Australian shares suffer worst week in nearly a year

The local share market has suffered its worst weekly losses in nearly a year, dragged down by fears about China’s economy and rising bond yields in the United States.

The benchmark S&P/ASX200 index finished Friday basically flat, gaining 2.1 points, or 0.03 per cent, to 7,148.1, while the broader All Ordinaries rose 1.6 points, or 0.02 per cent, to 7,366.0.

For the week, the ASX200 finished down 2.6 per cent, its worst since a 3.9 per cent loss 50 weeks ago.

AMP chief economist Shane Oliver said share markets globally fell over the past week on the back of concerns about more central bank rate hikes, ongoing upwards pressure on bond yields and worries about poor growth and real estate issues in China.

“Shares look to be entering a recession,” he wrote.

Tim Waterer, chief market analyst at KCM Trade, said there were dire macro indicators in China with a huge property developer on the brink of insolvency.

In the US, increased federal government borrowing and concerns about further rate hikes have led to a surge in bond yields, which are not showing any signs of letting up at this stage.

“Between an apparently hawkish Fed on one hand and Chinese economic woes on the other, financial markets have been bereft of good news this week which explains the struggles of risk-assets,” Mr Waterer said.

Cryptocurrencies were also struggling, with Bitcoin falling over seven per cent to a two-month low of $A41,500 on Australian exchanges.

In a bit of consolation for investors on Friday a number of companies rallied after reporting earnings results.

Magellan Financial Group leapt 13.3 per cent to a nearly one-year high of $10.42 after the asset manager announced a special dividend and a new chairman.
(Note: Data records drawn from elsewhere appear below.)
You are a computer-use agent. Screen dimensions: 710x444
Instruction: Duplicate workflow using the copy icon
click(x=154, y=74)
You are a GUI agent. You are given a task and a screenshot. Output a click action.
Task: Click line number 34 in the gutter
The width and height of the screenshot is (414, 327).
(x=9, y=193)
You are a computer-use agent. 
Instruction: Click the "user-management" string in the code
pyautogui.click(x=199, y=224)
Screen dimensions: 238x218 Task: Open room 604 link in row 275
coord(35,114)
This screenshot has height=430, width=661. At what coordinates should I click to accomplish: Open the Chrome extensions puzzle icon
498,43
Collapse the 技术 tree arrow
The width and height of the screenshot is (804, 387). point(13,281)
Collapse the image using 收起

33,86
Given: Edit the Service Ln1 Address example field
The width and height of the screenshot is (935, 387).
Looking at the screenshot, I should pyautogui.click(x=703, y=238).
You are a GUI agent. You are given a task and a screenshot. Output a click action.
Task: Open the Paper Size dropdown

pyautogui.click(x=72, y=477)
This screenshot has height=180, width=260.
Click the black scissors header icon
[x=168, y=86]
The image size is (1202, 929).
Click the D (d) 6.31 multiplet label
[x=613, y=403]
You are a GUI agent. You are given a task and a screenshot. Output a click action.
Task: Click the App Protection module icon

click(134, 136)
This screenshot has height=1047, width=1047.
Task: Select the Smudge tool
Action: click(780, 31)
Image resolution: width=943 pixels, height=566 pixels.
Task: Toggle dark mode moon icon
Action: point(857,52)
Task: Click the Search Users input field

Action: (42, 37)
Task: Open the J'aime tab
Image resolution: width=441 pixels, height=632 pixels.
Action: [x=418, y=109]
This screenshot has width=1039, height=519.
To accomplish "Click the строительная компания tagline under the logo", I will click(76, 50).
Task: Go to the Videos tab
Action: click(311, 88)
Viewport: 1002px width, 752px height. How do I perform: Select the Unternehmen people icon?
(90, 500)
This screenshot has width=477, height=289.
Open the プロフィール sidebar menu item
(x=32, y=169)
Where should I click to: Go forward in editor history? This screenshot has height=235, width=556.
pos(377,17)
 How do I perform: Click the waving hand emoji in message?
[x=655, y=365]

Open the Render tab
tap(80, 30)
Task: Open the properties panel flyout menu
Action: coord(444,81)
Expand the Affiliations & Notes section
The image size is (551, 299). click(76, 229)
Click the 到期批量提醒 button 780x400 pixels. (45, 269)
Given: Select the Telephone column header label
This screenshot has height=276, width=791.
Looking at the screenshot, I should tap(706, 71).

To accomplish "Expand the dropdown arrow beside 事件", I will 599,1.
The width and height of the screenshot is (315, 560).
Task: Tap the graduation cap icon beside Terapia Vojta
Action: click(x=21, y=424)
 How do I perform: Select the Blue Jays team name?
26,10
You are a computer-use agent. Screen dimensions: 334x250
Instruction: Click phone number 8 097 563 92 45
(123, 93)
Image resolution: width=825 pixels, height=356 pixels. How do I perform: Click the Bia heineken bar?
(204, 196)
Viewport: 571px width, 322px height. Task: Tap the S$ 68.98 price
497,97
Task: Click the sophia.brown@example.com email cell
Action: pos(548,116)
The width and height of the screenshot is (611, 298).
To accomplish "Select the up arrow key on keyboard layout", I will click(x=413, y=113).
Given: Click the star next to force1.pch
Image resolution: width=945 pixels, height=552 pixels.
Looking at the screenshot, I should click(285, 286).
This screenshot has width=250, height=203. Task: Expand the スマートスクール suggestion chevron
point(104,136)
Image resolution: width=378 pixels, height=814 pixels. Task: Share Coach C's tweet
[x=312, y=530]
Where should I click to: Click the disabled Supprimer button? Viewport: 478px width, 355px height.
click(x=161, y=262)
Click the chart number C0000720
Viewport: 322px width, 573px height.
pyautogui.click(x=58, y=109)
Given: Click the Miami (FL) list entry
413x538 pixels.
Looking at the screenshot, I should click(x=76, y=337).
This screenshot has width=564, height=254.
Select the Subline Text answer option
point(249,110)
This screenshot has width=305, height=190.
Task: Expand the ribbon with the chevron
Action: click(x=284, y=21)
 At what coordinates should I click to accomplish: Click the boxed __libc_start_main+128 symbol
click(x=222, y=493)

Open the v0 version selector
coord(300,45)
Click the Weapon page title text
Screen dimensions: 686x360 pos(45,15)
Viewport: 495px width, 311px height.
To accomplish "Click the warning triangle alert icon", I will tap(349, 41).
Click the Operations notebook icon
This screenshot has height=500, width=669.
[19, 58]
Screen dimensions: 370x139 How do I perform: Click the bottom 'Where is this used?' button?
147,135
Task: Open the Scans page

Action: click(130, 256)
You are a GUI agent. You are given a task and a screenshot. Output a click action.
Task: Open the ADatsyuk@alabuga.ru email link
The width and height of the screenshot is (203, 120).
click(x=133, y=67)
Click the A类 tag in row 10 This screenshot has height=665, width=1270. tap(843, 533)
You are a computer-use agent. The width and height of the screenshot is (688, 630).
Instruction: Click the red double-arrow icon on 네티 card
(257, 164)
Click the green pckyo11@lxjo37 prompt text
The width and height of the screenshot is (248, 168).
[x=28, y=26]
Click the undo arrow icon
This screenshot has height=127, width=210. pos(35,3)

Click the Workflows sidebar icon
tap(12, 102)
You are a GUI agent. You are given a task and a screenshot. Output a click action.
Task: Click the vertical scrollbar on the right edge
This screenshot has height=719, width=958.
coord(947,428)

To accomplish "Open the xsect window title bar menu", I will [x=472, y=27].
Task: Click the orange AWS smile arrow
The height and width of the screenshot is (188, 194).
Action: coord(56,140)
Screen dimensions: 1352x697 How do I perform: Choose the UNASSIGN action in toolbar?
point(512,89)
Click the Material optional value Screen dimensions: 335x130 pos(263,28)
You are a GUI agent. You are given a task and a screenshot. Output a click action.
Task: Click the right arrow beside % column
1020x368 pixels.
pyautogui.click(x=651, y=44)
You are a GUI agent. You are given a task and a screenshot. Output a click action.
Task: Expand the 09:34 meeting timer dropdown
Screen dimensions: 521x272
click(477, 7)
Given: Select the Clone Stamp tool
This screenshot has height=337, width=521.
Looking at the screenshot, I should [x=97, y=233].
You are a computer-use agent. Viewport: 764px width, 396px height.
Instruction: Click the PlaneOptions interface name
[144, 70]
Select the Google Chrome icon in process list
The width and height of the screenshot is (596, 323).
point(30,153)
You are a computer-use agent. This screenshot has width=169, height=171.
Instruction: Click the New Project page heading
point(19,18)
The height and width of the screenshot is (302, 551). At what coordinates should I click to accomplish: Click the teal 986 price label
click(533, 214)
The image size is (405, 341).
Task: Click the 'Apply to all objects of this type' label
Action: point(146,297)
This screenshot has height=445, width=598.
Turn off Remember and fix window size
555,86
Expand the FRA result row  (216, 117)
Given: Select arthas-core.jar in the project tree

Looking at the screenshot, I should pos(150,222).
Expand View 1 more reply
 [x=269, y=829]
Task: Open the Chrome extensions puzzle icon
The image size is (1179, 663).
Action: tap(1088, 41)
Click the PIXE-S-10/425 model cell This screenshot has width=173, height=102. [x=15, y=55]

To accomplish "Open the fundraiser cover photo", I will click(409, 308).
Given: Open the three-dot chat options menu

Magellan has endured turmoil and outflows after the departure of star stockpicker Hamish Douglass in early 2022 but CEO David George said during 2022/23 the company had laid a foundation that would allow it to return to growth.

Packaging company Amcor added 5.6 per cent to $14.96 and warehouse owner Goodman Group climbed 7.3 per cent to $22.40, a day after both reported earnings.

Abacus Group rose 10.2 per cent to $1.19 after the commercial property trust raised its payout following a 13 per cent rise in property income.

The Big Four banks were lower, with CBA down 0.6 per cent to $99.05, NAB 0.5 per cent to $27.68 and ANZ and Westpac both dipping 0.4 per cent, to $24.49 and $21.27.

In the heavyweight mining sector, BHP rose 1.4 per cent to $43.69, Fortescue climbed 1.0 per cent to $20.33 and Rio Tinto added 0.9 per cent to $105.69.

The Australian dollar was buying 64.12 US cents, from 64.00 US cents from Thursday’s close.

Looking forward, there are no big macro events on the domestic calendar next week, although some of Australia’s biggest companies will be reporting earnings, including BHP, Wesfarmers, Woodside and Woolworths.

In the US, the Jackson Hole summit of central bankers will be held toward the end of the week in Wyoming, where attention will be focused on Federal Reserve chairman Jerome Powell’s address.

ON THE ASX:

* The S&P/ASX200 index finished Friday up 2.1 points, or 0.03 per cent, at 7,148.1.

* The All Ordinaries gained 1.6 points, or 0.02 per cent, to 7,366.0

CURRENCY SNAPSHOT:

One Australian dollar buys:

* 64.12 US cents, from 64.64 US cents at Wednesday’s ASX close

* 94.06 Japanese yen, from 94.61 Japanese yen

* 58.93 Euro cents, from 58.82 Euro cents

* 50.36 British pence, from 50.26 pence

* 108.00 NZ cents, from 107.97 NZ cents.